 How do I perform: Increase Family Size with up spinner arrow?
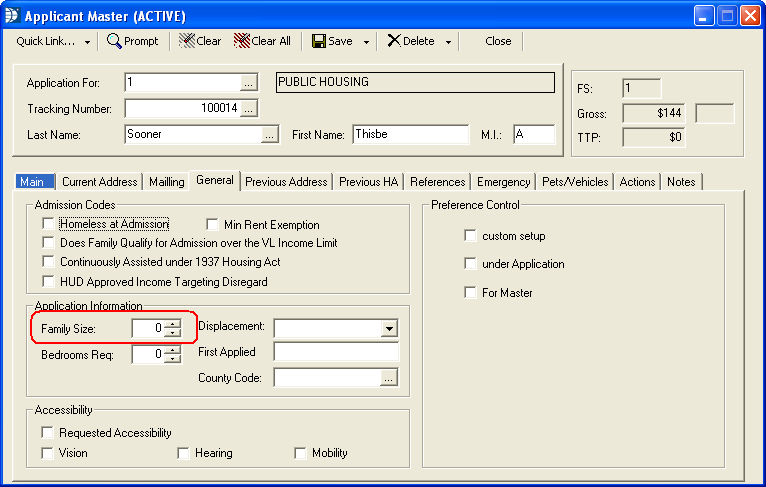tap(173, 323)
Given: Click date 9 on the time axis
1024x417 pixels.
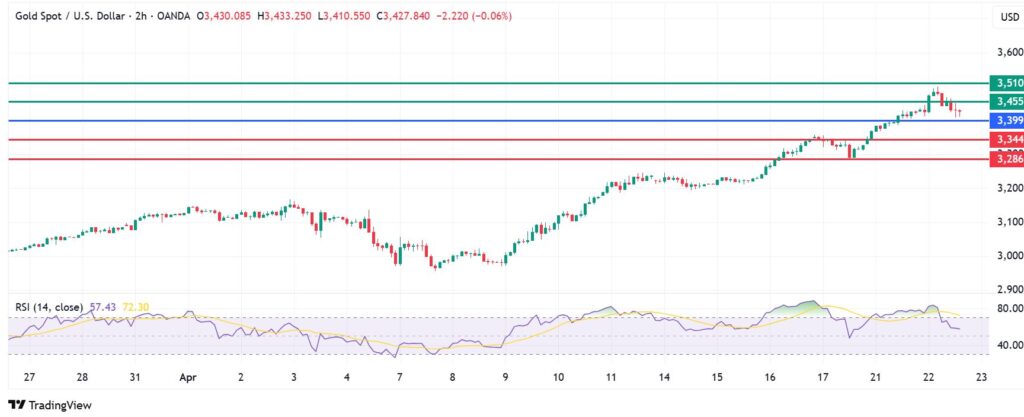Looking at the screenshot, I should coord(505,379).
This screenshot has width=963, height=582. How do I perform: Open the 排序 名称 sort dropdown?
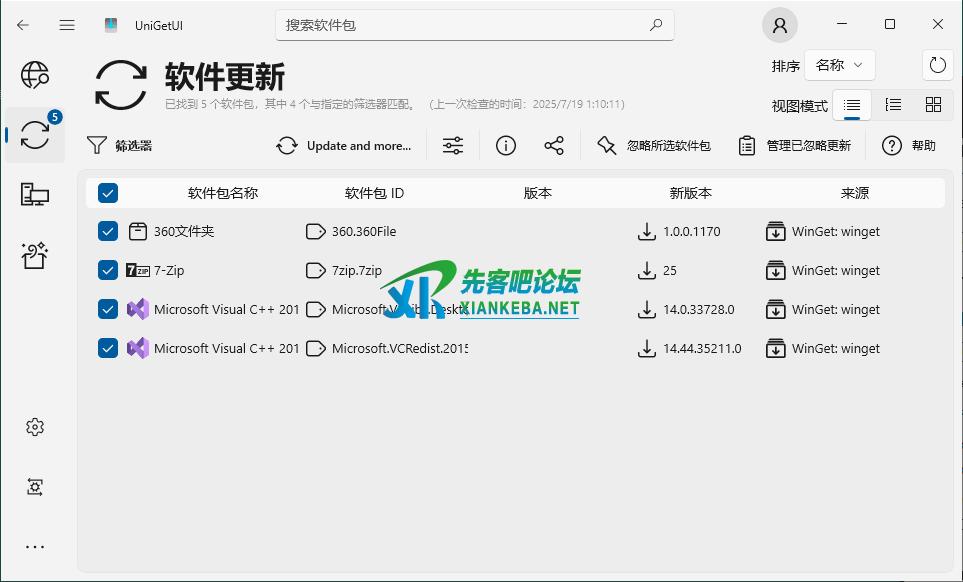[840, 65]
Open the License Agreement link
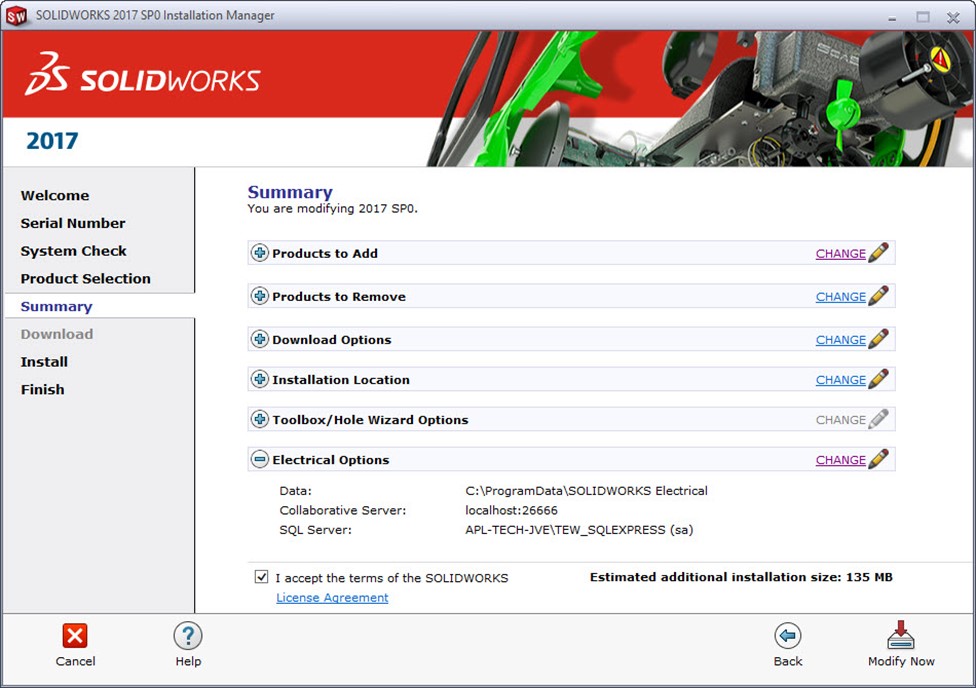 pos(332,598)
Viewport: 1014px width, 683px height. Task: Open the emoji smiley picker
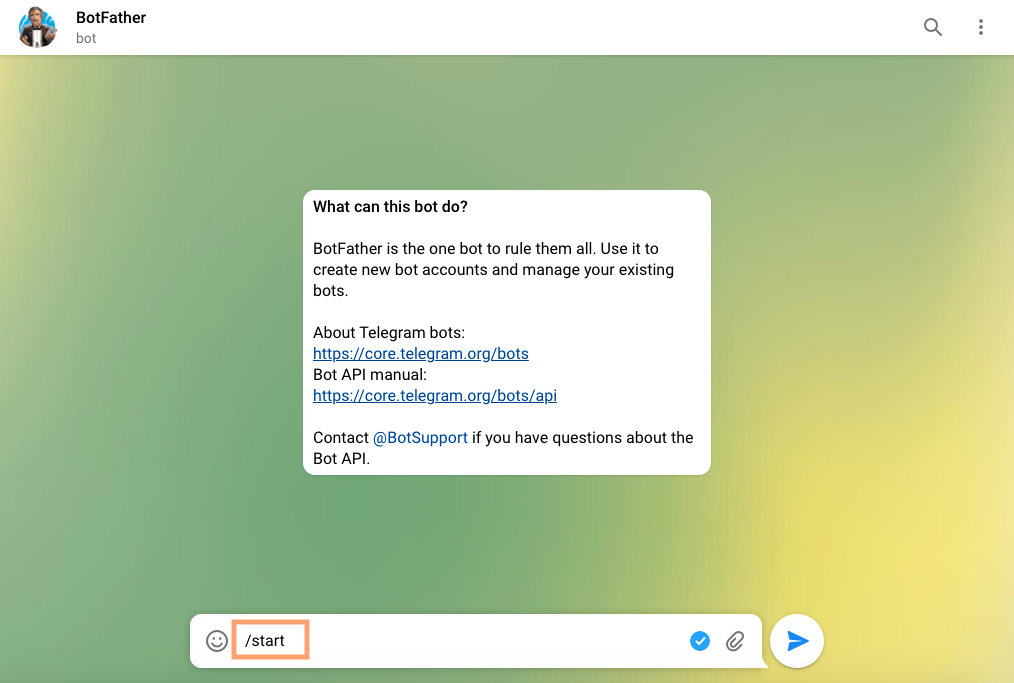[x=217, y=641]
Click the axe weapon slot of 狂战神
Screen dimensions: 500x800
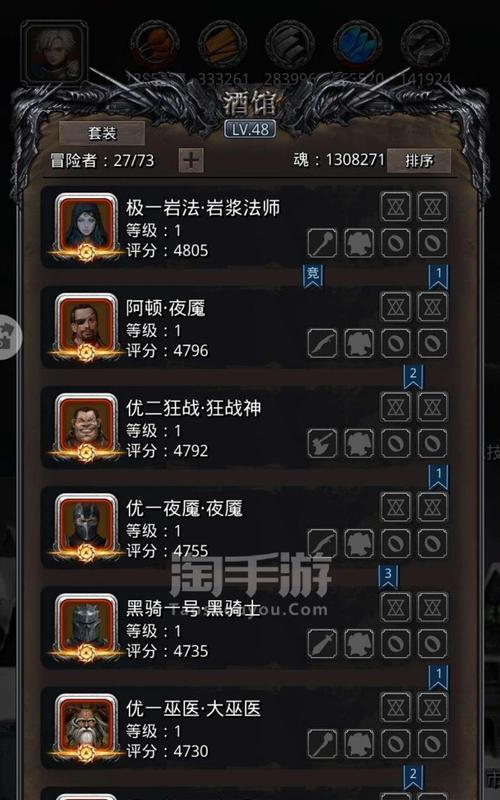click(322, 443)
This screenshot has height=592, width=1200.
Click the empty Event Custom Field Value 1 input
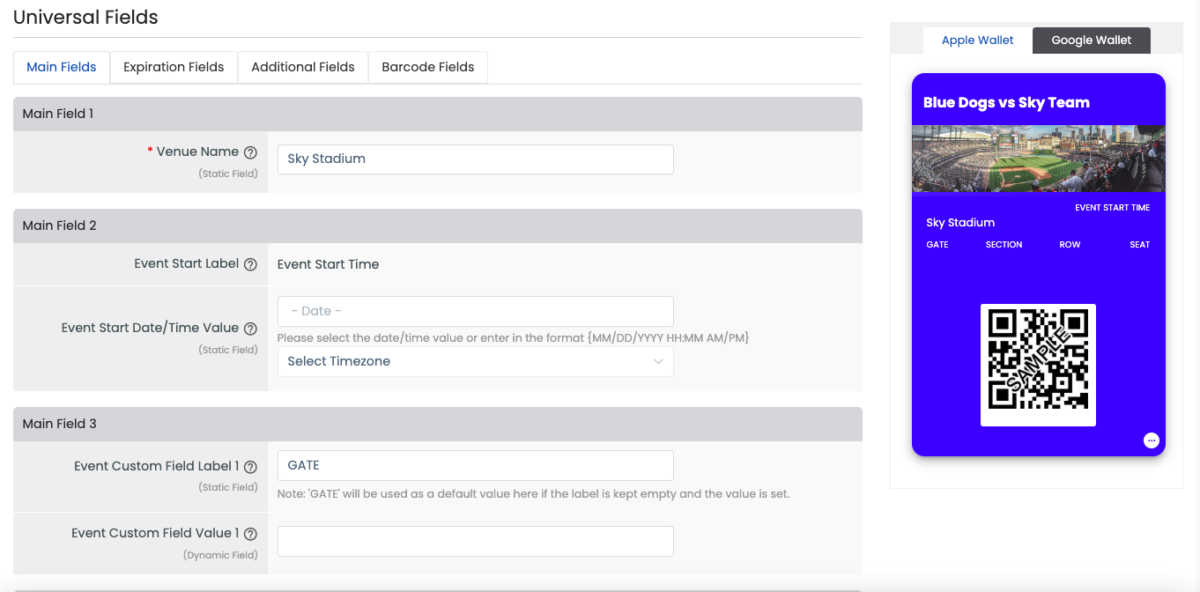[475, 540]
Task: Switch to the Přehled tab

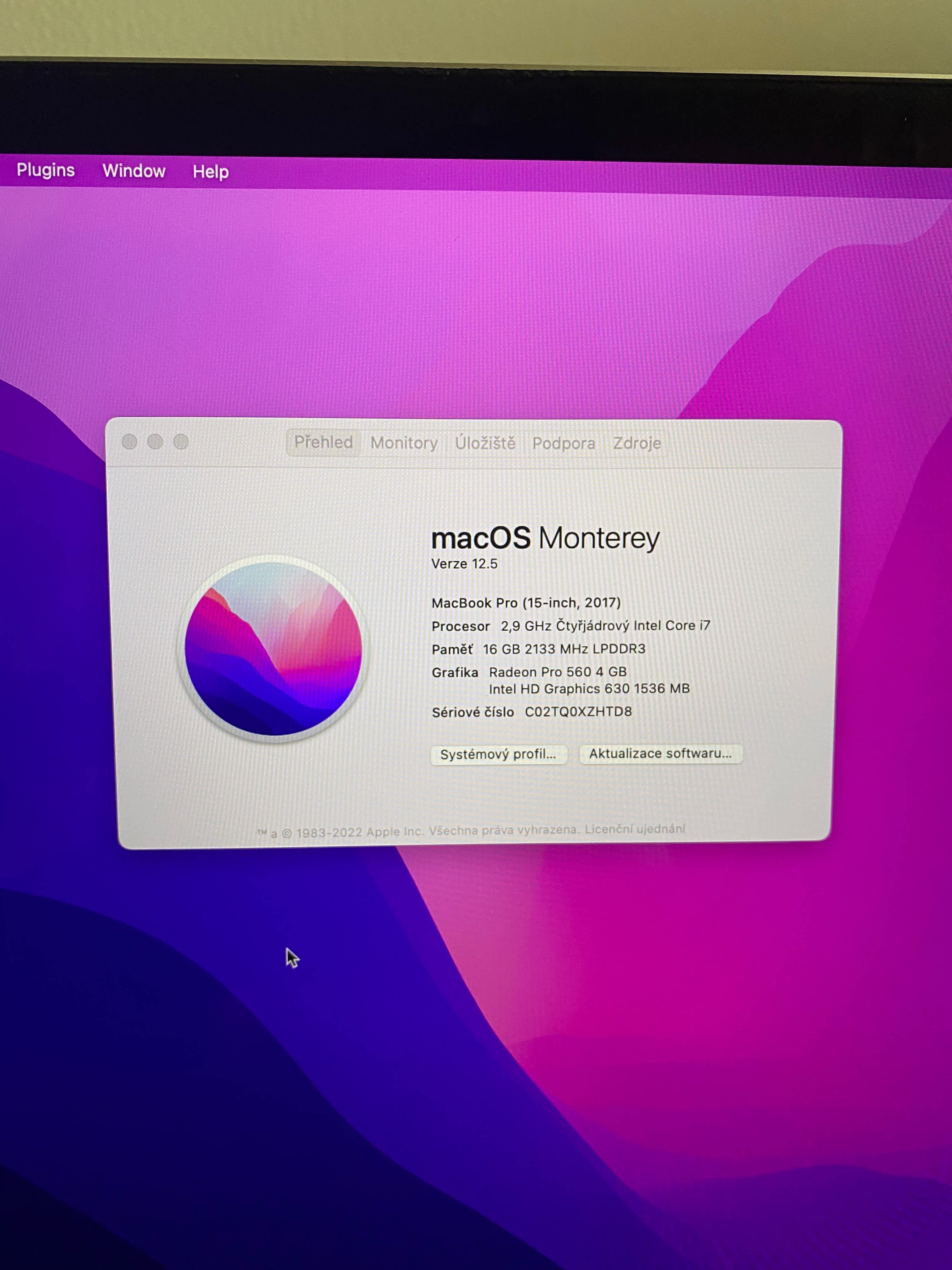Action: tap(323, 442)
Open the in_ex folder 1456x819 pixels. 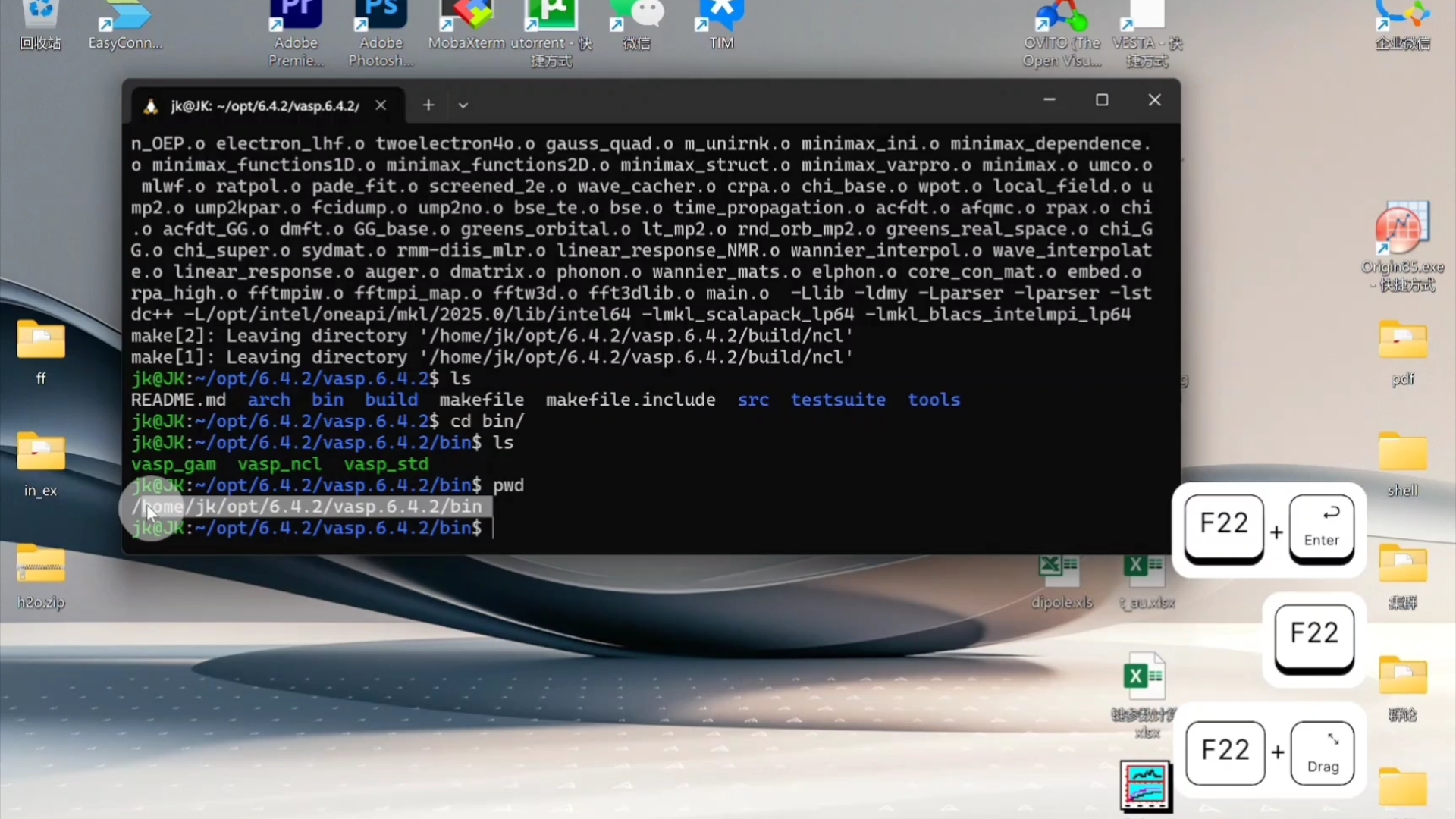[x=41, y=455]
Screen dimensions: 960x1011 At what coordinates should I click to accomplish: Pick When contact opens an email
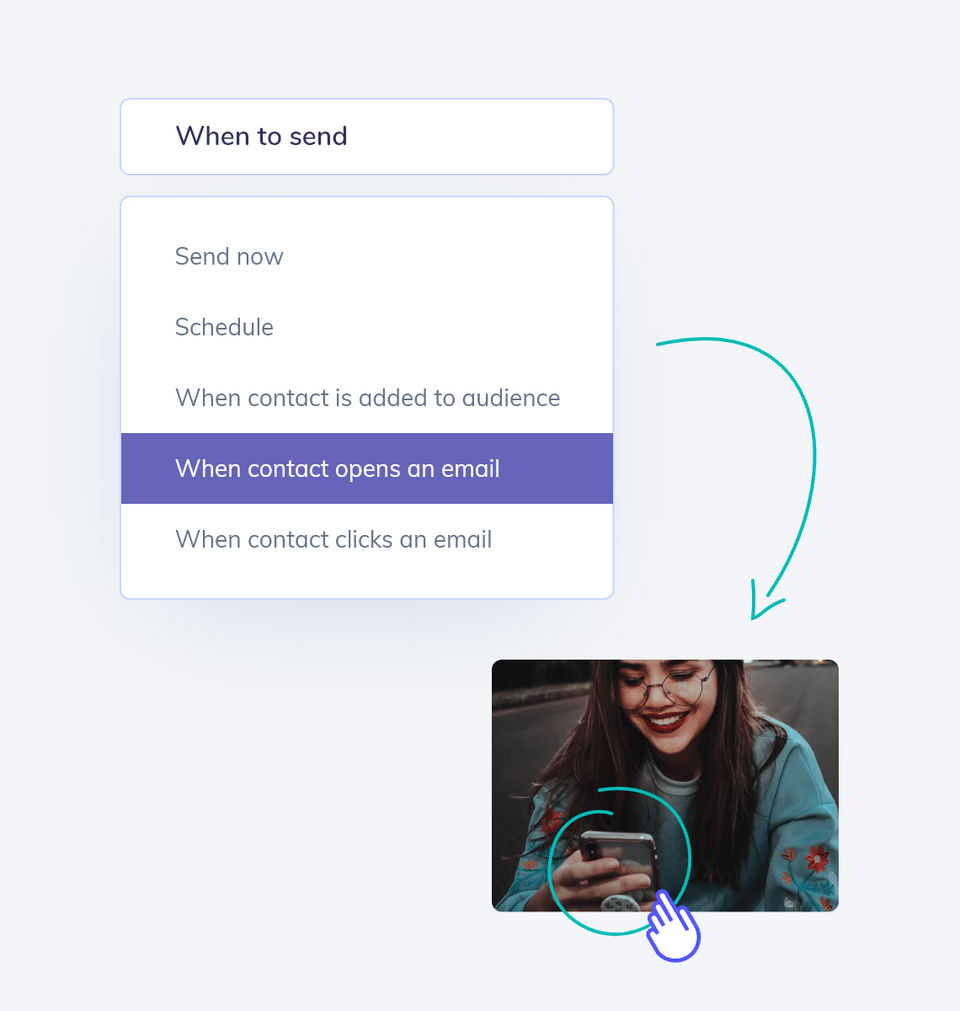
--*--
§ PROBLEM TO SOLVE: Reproduce the material above, starting at the line that contains "Given: Click date 9 on the time axis" and ending at the line that contains "pos(332,598)", with both of those lines included. Leave the pictures out of the answer.

§ SOLUTION FOR THIS TASK:
Given: Click date 9 on the time axis
1024x417 pixels.
Looking at the screenshot, I should coord(505,379).
This screenshot has width=963, height=582. How do I perform: Open the 排序 名称 sort dropdown?
[840, 65]
Open the License Agreement link
 pos(332,598)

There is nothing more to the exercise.